これは個人的な嗜好の問題だが、カメラの色調がここんとこずっと同じなんだよね。
イーストウッドの映画は2002年の『ブラッド・ワーク』以降ずっとトム・スターンが撮影監督なんだが、「銀残し」というのか、彩度を落とした映像になってて、「渋い」といえばそうなんだが、ちょっと飽きたよ。
元々は『セブン』のダリウス・コンジのカメラとか、『プライベート・ライアン』のヤヌス・カミンスキーあたりが、この色調でやり始めたんだよな。

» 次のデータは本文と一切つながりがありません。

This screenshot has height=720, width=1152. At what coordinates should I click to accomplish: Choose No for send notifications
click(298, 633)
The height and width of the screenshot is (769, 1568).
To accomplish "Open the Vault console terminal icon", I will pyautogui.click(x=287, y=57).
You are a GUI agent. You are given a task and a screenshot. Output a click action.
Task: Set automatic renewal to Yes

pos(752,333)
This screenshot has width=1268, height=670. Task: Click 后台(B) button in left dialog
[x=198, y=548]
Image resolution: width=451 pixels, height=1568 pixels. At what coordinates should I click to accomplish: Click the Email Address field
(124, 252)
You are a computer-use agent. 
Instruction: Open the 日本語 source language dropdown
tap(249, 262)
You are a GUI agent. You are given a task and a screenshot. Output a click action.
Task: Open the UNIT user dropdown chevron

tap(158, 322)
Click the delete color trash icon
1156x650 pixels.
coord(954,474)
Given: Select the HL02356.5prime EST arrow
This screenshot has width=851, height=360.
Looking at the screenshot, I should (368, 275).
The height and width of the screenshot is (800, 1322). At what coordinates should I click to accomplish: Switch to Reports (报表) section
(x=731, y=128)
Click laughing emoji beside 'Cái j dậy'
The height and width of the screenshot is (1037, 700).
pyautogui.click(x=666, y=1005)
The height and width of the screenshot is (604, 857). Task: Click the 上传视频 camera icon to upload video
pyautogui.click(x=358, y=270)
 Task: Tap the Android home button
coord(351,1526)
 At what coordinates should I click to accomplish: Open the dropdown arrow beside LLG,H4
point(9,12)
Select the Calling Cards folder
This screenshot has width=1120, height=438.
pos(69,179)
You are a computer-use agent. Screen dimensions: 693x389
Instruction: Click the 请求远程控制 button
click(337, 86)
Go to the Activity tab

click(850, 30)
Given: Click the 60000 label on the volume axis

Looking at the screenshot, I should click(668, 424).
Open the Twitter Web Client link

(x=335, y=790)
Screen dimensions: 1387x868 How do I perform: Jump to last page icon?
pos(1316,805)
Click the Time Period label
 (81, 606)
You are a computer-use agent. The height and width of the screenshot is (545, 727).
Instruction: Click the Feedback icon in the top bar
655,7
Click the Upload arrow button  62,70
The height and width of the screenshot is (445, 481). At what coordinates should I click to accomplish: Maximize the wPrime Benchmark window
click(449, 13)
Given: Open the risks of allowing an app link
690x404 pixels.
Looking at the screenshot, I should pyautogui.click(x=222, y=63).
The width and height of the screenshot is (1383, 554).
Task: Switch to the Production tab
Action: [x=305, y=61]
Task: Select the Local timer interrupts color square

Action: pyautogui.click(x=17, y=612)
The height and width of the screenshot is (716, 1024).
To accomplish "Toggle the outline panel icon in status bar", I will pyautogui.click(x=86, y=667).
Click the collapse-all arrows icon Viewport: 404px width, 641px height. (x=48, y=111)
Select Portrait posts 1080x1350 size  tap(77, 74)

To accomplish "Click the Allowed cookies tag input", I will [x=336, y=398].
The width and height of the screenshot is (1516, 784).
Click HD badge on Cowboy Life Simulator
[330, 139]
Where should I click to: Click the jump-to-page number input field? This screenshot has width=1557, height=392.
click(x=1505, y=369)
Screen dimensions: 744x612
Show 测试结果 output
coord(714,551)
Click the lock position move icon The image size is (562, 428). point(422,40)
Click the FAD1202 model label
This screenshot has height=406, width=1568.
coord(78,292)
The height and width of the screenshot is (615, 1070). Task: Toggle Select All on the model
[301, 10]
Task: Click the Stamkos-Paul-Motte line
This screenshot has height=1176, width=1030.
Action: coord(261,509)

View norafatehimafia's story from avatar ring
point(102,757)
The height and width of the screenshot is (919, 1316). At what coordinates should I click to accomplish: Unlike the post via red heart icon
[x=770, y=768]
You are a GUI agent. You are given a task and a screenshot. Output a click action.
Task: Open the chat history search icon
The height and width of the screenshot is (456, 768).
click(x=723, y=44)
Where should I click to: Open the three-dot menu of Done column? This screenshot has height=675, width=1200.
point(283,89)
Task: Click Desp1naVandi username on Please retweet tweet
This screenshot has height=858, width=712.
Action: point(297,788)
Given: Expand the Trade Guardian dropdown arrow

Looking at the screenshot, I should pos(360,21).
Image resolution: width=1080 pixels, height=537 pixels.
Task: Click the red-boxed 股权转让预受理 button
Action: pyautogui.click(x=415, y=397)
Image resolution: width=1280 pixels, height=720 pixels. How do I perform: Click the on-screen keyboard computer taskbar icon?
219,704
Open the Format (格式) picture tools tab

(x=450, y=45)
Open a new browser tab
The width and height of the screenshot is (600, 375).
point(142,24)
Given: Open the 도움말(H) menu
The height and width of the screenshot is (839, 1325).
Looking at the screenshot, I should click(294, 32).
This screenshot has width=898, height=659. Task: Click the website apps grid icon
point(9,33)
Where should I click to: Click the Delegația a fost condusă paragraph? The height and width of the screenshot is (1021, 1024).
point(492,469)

ディカプリオは『アビエイター』のハワード・ヒューズに続いて、ミステリアスな権力者の内面を演じようとしてる。
俺は思うんだけど、彼は『シャッター・アイランド』もそうだったが、20世紀前半のクラシックな格好がしたいんじゃないか?
この映画の中で『民衆の敵』とか『Gメン』を映画館でJ・エドガーが見る場面があるけど、ディカプリオは自分の中に、ジェイムズ・キャグニーを見い出してるのかも知れない。キャグニーも老けてるのか童顔なのか、不思議なルックスをしてた。

70代まで演じるというのは、厳しい感じはあったね。声が老けてなかったし、トルソン役のアーミー・ハマーは声はともかく、目元が若すぎる。
二人の男優に比べて、ナオミ・ワッツは歳を重ねてる感じが、自然に表現できてたと思う。
ディカプリオはまだ38才なんだね。挑戦しがいのある役を選んでるのはわかるんだが、渋く演じようという背伸びが感じられる。もう少し年相応というか、軽めのラブストーリーとか、女性ファンが喜ぶような役をやってもいいんじゃないかと思うよ。